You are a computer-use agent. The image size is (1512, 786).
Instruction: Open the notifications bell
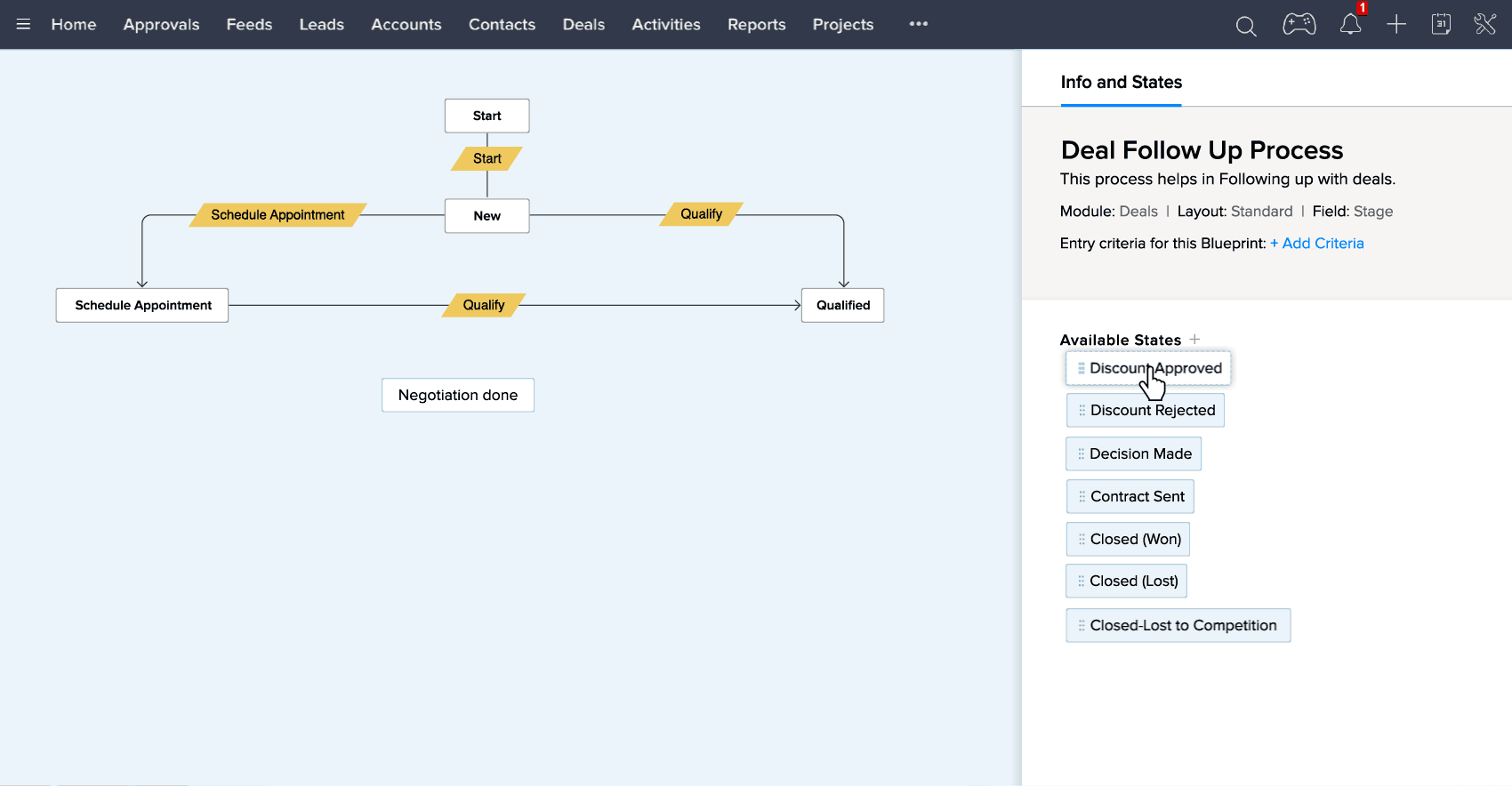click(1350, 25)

....

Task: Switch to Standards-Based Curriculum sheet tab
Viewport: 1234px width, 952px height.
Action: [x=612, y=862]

....

Aim =
Starting with the line containing "You are a computer-use" and going on through the line containing "click(1350, 25)", reproduce those entries in full, requests included, but scale each click coordinate in the answers by 0.95 and round to whole numbers, with halves rounded up; leave every other number unchanged and omit the pictures.

Output of the task =
You are a computer-use agent. The image size is (1512, 786).
Instruction: Open the notifications bell
click(1283, 24)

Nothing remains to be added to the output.